***** Quoted passage *****

Quickstart¶
Use PIP to install ConstraintHg into your Python environment:
pip install constrainthg
From there you’ll want to import the library into your Python script. This is a pretty typical method to use:
from constrainthg.hypergraph import Node, Hypergraph
import constrainthg.relations as R
Simple Demo¶
Note that this demo is found in demos/demo_basic.py
Let’s build a basic constraint hypergraph of the following equations, visualized on the right:
\(A + B = C\)
\(A = -D\)
\(B = -E\)
\(D + E = F\)
\(F = -C\)
First, import the classes.
from constrainthg.hypergraph import Hypergraph
import constrainthg.relations as R
A hypergraph consists of edges that map between a set of nodes to a single node. We provide the mapping by defining a constraint function (many of which are already defined in the relationships module). The two relationships defined in the governing equations are addition and negation. Using the typical syntax, we refer to the functions defined in relationships with R.<name>, in this case R.Rsum and R.Rnegate. To make the hypergraph we’ll need to compose the 5 edges (equations) given above.
hg = Hypergraph()
hg.add_edge(['A', 'B'], 'C', R.Rsum)

*****

Written instruction A:
Answer these questions from the ConstraintHg quickstart, one answer per line, marked the same way:
(i) What command installs ConstraintHg with PIP?
(ii) Which file holds the simple demo?
(iii) Which two functions from the relations module does the demo use?
Written instruction B: Write the next part of the ConstraintHg quickstart, picking up after its last line.

***** Recorded data *****

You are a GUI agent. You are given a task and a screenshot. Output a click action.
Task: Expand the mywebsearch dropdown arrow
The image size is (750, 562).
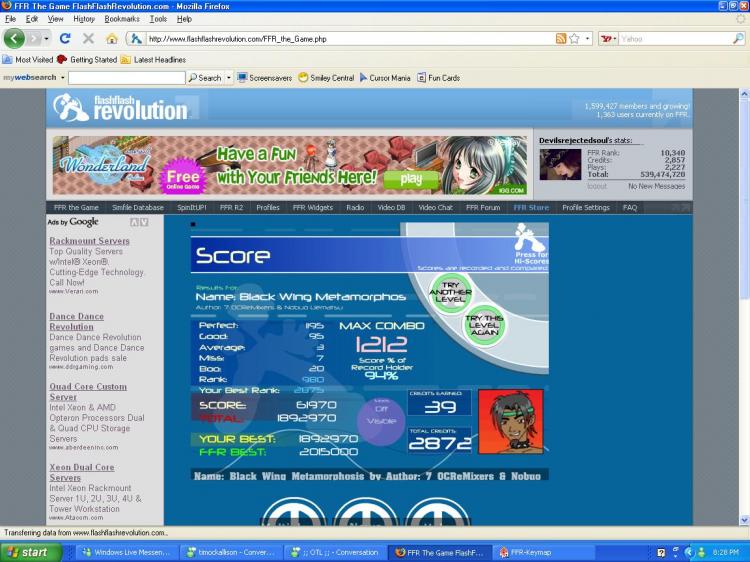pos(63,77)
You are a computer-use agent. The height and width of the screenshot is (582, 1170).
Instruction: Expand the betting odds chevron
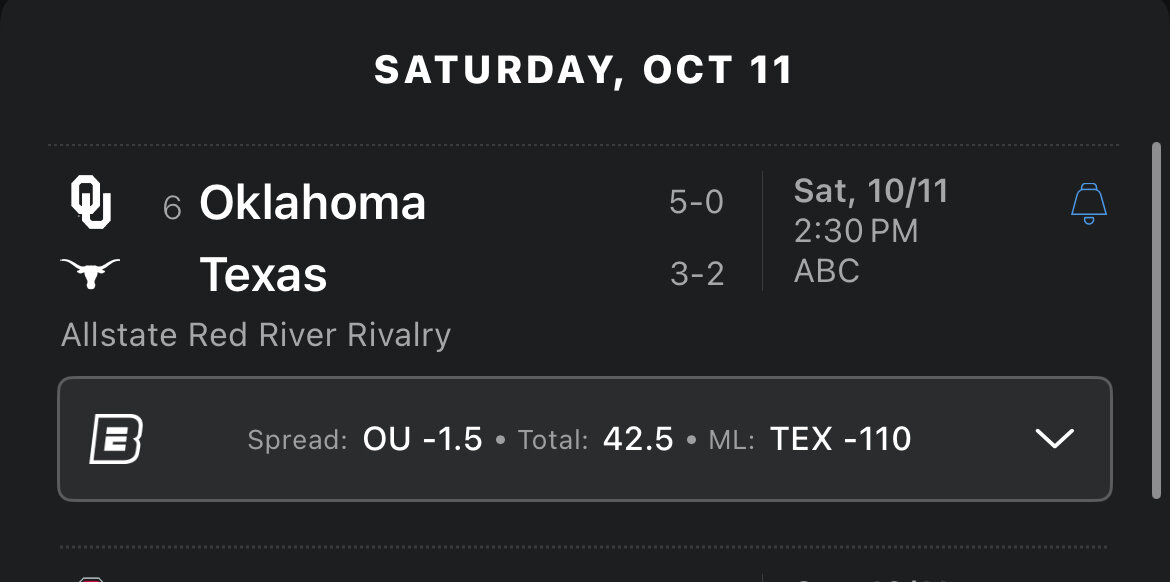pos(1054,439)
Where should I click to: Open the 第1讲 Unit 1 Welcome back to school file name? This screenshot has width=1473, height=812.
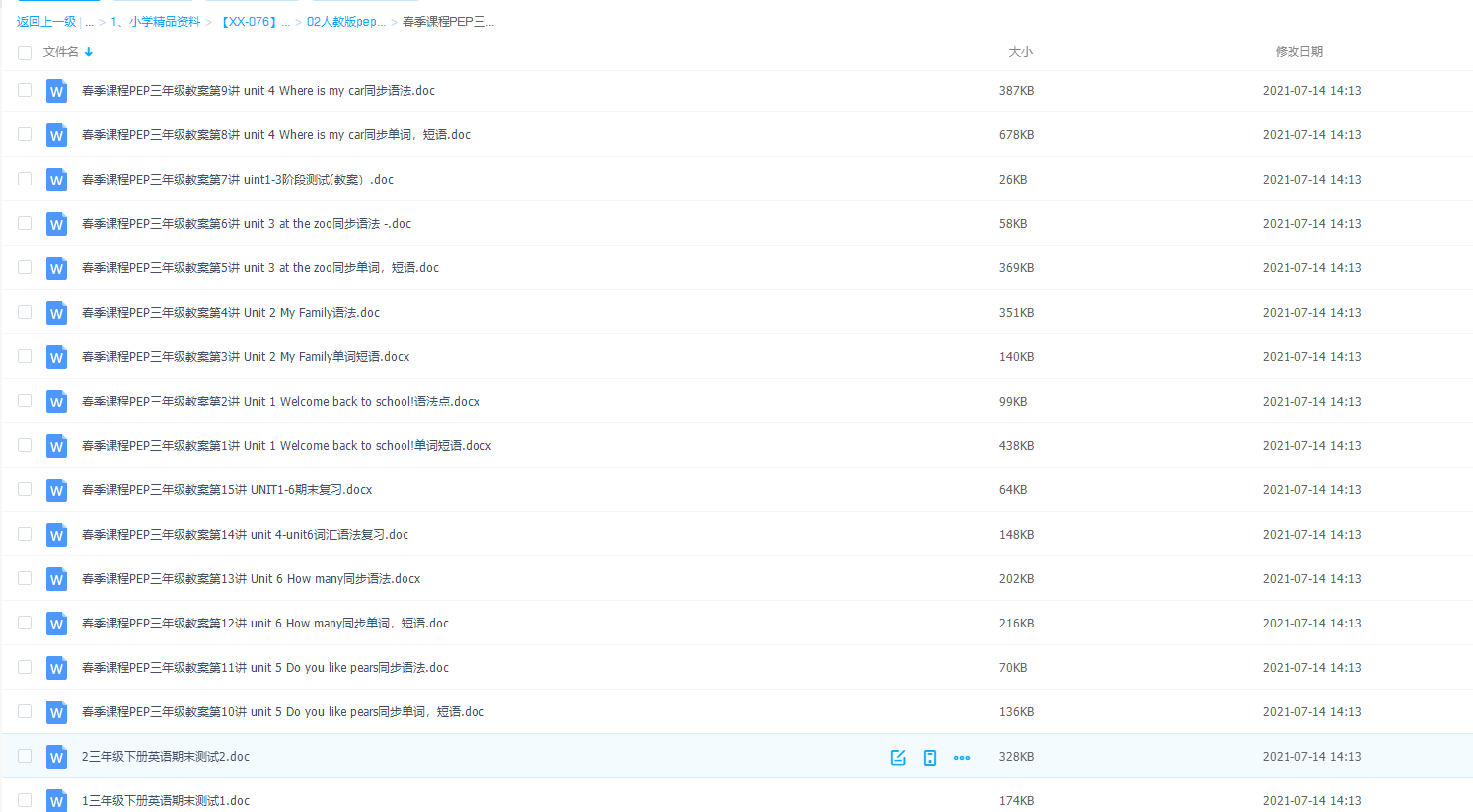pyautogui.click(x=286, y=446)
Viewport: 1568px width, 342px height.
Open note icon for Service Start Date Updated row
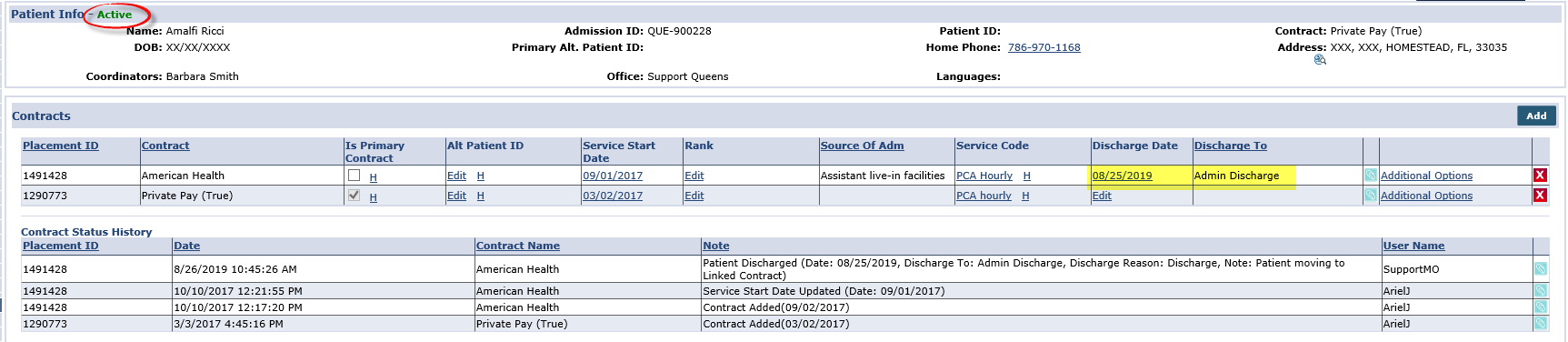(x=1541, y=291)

*****
***** Recorded data *****

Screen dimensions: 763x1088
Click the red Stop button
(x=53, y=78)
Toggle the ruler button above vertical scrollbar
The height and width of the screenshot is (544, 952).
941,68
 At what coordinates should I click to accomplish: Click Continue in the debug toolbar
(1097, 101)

*****
***** Recorded data *****

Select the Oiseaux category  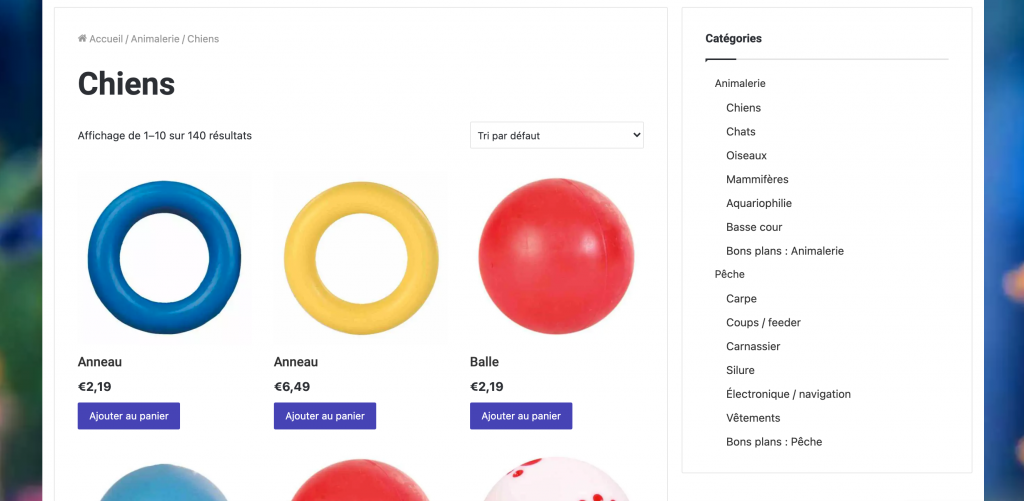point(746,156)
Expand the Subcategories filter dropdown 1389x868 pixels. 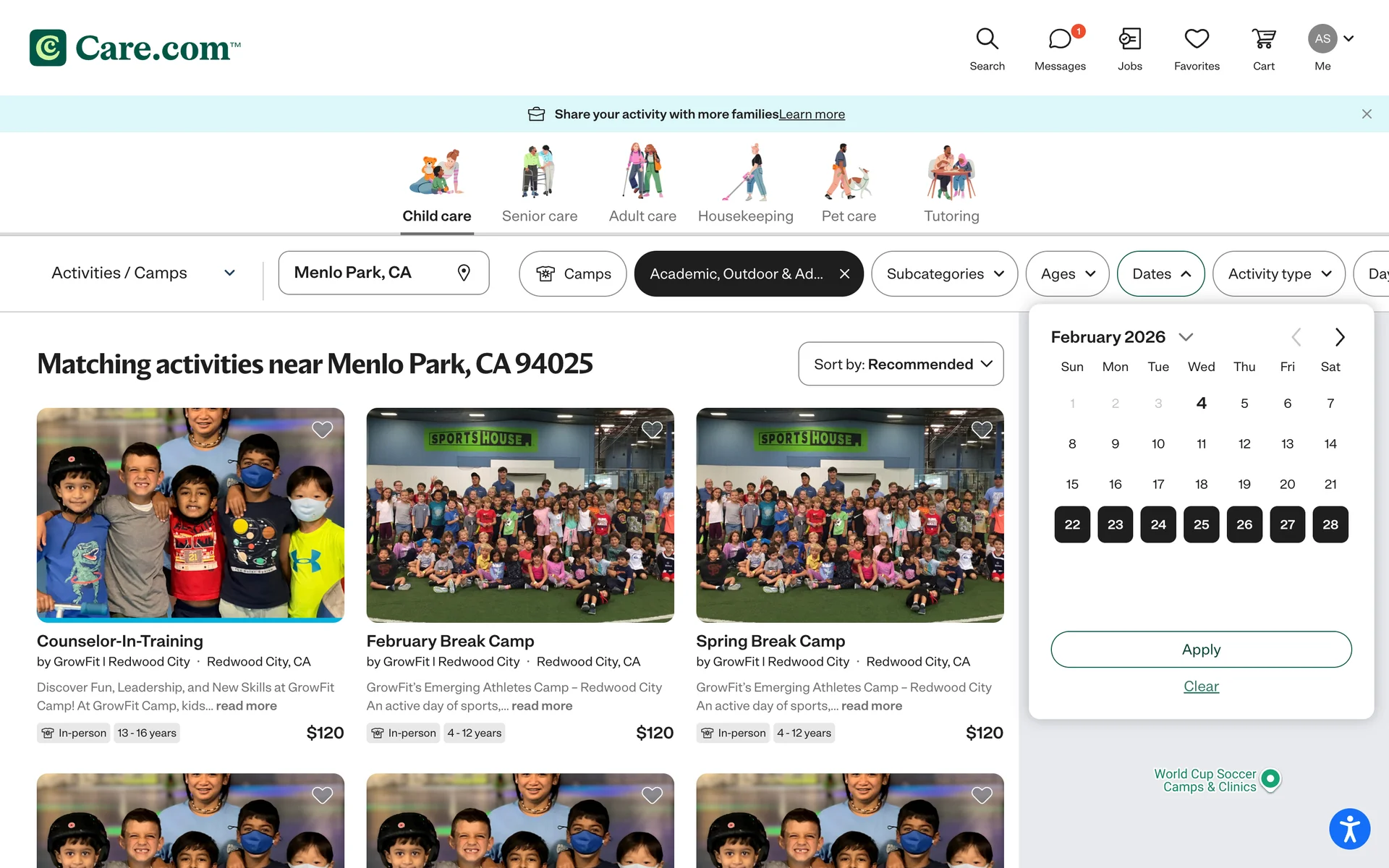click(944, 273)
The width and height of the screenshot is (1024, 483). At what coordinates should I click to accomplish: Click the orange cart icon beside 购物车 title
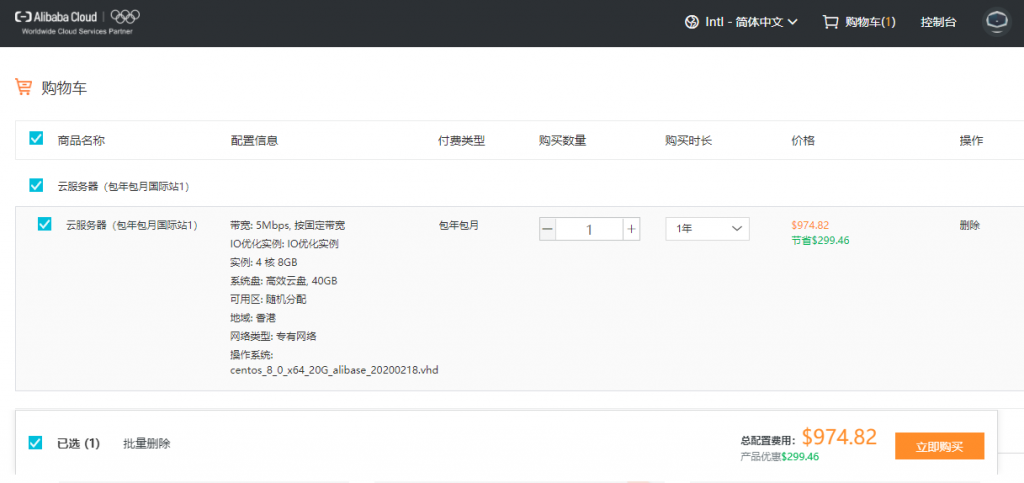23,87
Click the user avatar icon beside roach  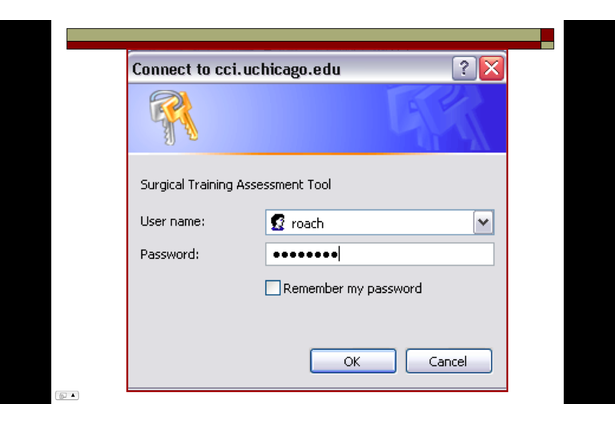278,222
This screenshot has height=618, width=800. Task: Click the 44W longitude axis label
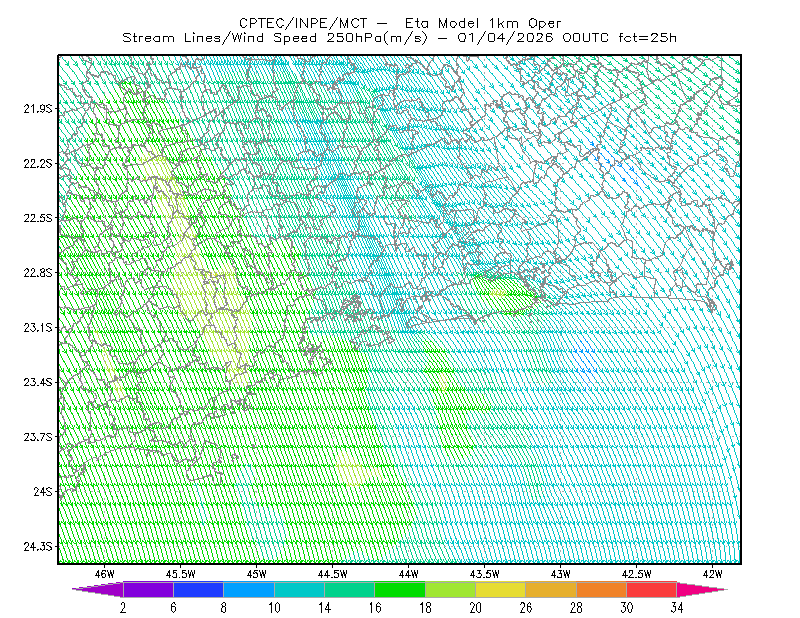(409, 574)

*****

Expected output A:
(i) pip install constrainthg
(ii) demos/demo_basic.py
(iii) R.Rsum and R.Rnegate

Expected output B:
hg.add_edge('A', 'D', R.Rnegate)
hg.add_edge('B', 'E', R.Rnegate)
hg.add_edge(['D', 'E'], 'F', R.Rsum)
hg.add_edge('F', 'C', R.Rnegate)
We can verify that the hypergraph was made correctly by tracing all possible paths for generating C using the printPaths function.
print(hg.summary('C'))
This should give us the following output. Hyperedges are indicated with a ◯, with the last source separated from other edges with a ●.
└──C, cost=1
├◯─A, cost=0
├●─B, cost=0
└──F, cost=3
├◯─D, cost=1
│ └──A, cost=0
└●─E, cost=1
└──B, cost=0
Compute the value of \(C\) by picking a set of source nodes (inputs), such as \(A\) and \(B\) or \(A\) and \(E\). Set values for the inputs and the solver will automatically calulate an optimized route to simulate \(C\).
print("**Inputs A and E**")
hg.solve('C', {'A':3, 'E':-7}, to_print=True)
print("**Inputs A and B**")
hg.solve('C', {'A':3, 'B':7}, to_print=True)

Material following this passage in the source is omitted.